*** Provided entries Section Begins ***
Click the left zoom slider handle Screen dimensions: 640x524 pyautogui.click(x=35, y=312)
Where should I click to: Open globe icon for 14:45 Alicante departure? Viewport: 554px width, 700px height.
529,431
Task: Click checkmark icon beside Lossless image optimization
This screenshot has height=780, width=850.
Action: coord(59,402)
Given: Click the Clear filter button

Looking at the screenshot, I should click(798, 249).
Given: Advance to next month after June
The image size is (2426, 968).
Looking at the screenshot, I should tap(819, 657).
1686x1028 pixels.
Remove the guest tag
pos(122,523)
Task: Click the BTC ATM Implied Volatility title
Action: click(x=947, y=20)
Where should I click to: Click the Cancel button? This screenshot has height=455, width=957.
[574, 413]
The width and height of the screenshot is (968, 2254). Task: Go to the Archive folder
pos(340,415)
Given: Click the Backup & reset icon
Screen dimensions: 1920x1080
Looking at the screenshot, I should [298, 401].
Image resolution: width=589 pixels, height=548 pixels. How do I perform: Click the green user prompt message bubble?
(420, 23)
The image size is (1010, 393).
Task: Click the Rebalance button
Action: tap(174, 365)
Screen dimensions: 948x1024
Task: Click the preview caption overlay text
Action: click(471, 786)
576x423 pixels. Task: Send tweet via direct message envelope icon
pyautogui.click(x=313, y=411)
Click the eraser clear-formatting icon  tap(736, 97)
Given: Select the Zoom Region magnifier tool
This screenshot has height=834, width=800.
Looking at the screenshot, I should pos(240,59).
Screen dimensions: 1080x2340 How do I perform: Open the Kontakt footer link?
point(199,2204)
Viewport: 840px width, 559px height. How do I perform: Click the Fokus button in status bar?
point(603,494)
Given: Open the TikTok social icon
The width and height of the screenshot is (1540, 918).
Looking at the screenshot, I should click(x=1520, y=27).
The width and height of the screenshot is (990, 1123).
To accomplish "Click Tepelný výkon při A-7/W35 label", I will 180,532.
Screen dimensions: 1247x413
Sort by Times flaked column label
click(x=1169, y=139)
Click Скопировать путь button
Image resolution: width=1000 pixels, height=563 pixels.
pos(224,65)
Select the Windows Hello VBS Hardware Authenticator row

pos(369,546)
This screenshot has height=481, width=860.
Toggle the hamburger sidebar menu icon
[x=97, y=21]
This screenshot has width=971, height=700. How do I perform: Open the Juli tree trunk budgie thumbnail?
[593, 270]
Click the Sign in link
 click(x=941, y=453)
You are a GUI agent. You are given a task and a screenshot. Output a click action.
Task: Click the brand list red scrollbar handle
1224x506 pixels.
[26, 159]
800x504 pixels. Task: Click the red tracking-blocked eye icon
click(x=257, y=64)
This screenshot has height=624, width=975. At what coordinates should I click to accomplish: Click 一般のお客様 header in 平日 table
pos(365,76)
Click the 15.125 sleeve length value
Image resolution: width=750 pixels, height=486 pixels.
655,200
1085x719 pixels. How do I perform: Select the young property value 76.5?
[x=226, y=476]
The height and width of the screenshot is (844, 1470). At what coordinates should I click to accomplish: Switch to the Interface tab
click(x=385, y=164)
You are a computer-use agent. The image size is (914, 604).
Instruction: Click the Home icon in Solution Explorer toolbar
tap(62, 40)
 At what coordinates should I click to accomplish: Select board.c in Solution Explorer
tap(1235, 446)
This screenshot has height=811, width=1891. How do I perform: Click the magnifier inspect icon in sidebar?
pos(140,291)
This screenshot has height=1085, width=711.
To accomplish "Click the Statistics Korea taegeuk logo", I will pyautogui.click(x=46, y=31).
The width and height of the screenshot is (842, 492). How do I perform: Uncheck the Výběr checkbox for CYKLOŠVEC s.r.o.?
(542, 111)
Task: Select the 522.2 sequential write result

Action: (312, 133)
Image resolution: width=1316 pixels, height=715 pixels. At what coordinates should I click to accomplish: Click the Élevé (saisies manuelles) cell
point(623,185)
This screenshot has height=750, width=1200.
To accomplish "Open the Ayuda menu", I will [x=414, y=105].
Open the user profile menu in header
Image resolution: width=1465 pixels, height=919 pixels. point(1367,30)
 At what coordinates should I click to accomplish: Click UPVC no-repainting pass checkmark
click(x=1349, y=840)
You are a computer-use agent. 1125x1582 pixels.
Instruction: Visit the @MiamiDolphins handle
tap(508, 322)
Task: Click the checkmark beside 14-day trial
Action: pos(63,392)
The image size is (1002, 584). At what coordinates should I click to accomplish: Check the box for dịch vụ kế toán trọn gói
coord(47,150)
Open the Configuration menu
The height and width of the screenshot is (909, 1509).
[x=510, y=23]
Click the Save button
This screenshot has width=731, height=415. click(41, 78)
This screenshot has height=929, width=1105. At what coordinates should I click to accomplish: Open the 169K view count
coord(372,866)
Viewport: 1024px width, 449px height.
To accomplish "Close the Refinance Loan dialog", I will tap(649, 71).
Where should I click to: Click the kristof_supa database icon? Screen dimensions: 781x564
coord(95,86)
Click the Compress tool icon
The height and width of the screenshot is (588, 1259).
*** Provided entries Section Ends ***
Problem statement
Could you transcribe the whole listing exactly?

Exercise answer
Click the left zoom slider handle Screen dimensions: 640x524 pyautogui.click(x=35, y=312)
Where should I click to: Open globe icon for 14:45 Alicante departure? Viewport: 554px width, 700px height.
529,431
Task: Click checkmark icon beside Lossless image optimization
This screenshot has height=780, width=850.
Action: coord(59,402)
Given: Click the Clear filter button

Looking at the screenshot, I should click(798, 249).
Given: Advance to next month after June
The image size is (2426, 968).
Looking at the screenshot, I should tap(819, 657).
1686x1028 pixels.
Remove the guest tag
pos(122,523)
Task: Click the BTC ATM Implied Volatility title
Action: click(x=947, y=20)
Where should I click to: Click the Cancel button? This screenshot has height=455, width=957.
[574, 413]
The width and height of the screenshot is (968, 2254). Task: Go to the Archive folder
pos(340,415)
Given: Click the Backup & reset icon
Screen dimensions: 1920x1080
Looking at the screenshot, I should [298, 401].
Image resolution: width=589 pixels, height=548 pixels. How do I perform: Click the green user prompt message bubble?
(420, 23)
The image size is (1010, 393).
Task: Click the Rebalance button
Action: tap(174, 365)
Screen dimensions: 948x1024
Task: Click the preview caption overlay text
Action: click(471, 786)
576x423 pixels. Task: Send tweet via direct message envelope icon
pyautogui.click(x=313, y=411)
Click the eraser clear-formatting icon  tap(736, 97)
Given: Select the Zoom Region magnifier tool
This screenshot has height=834, width=800.
Looking at the screenshot, I should pos(240,59).
Screen dimensions: 1080x2340 How do I perform: Open the Kontakt footer link?
point(199,2204)
Viewport: 840px width, 559px height. How do I perform: Click the Fokus button in status bar?
point(603,494)
Given: Open the TikTok social icon
The width and height of the screenshot is (1540, 918).
Looking at the screenshot, I should click(x=1520, y=27).
The width and height of the screenshot is (990, 1123).
To accomplish "Click Tepelný výkon při A-7/W35 label", I will 180,532.
Screen dimensions: 1247x413
Sort by Times flaked column label
click(x=1169, y=139)
Click Скопировать путь button
Image resolution: width=1000 pixels, height=563 pixels.
pos(224,65)
Select the Windows Hello VBS Hardware Authenticator row

pos(369,546)
This screenshot has height=481, width=860.
Toggle the hamburger sidebar menu icon
[x=97, y=21]
This screenshot has width=971, height=700. How do I perform: Open the Juli tree trunk budgie thumbnail?
[593, 270]
Click the Sign in link
 click(x=941, y=453)
You are a GUI agent. You are given a task and a screenshot. Output a click action.
Task: Click the brand list red scrollbar handle
1224x506 pixels.
[26, 159]
800x504 pixels. Task: Click the red tracking-blocked eye icon
click(x=257, y=64)
This screenshot has height=624, width=975. At what coordinates should I click to accomplish: Click 一般のお客様 header in 平日 table
pos(365,76)
Click the 15.125 sleeve length value
Image resolution: width=750 pixels, height=486 pixels.
655,200
1085x719 pixels. How do I perform: Select the young property value 76.5?
[x=226, y=476]
The height and width of the screenshot is (844, 1470). At what coordinates should I click to accomplish: Switch to the Interface tab
click(x=385, y=164)
You are a computer-use agent. The image size is (914, 604).
Instruction: Click the Home icon in Solution Explorer toolbar
tap(62, 40)
 At what coordinates should I click to accomplish: Select board.c in Solution Explorer
tap(1235, 446)
This screenshot has height=811, width=1891. How do I perform: Click the magnifier inspect icon in sidebar?
pos(140,291)
This screenshot has height=1085, width=711.
To accomplish "Click the Statistics Korea taegeuk logo", I will pyautogui.click(x=46, y=31).
The width and height of the screenshot is (842, 492). How do I perform: Uncheck the Výběr checkbox for CYKLOŠVEC s.r.o.?
(542, 111)
Task: Select the 522.2 sequential write result

Action: (312, 133)
Image resolution: width=1316 pixels, height=715 pixels. At what coordinates should I click to accomplish: Click the Élevé (saisies manuelles) cell
point(623,185)
This screenshot has height=750, width=1200.
To accomplish "Open the Ayuda menu", I will [x=414, y=105].
Open the user profile menu in header
Image resolution: width=1465 pixels, height=919 pixels. point(1367,30)
 At what coordinates should I click to accomplish: Click UPVC no-repainting pass checkmark
click(x=1349, y=840)
You are a computer-use agent. 1125x1582 pixels.
Instruction: Visit the @MiamiDolphins handle
tap(508, 322)
Task: Click the checkmark beside 14-day trial
Action: pos(63,392)
The image size is (1002, 584). At what coordinates should I click to accomplish: Check the box for dịch vụ kế toán trọn gói
coord(47,150)
Open the Configuration menu
The height and width of the screenshot is (909, 1509).
[x=510, y=23]
Click the Save button
This screenshot has width=731, height=415. click(41, 78)
This screenshot has height=929, width=1105. At what coordinates should I click to accomplish: Open the 169K view count
coord(372,866)
Viewport: 1024px width, 449px height.
To accomplish "Close the Refinance Loan dialog", I will tap(649, 71).
Where should I click to: Click the kristof_supa database icon? Screen dimensions: 781x564
coord(95,86)
Click the Compress tool icon
The height and width of the screenshot is (588, 1259).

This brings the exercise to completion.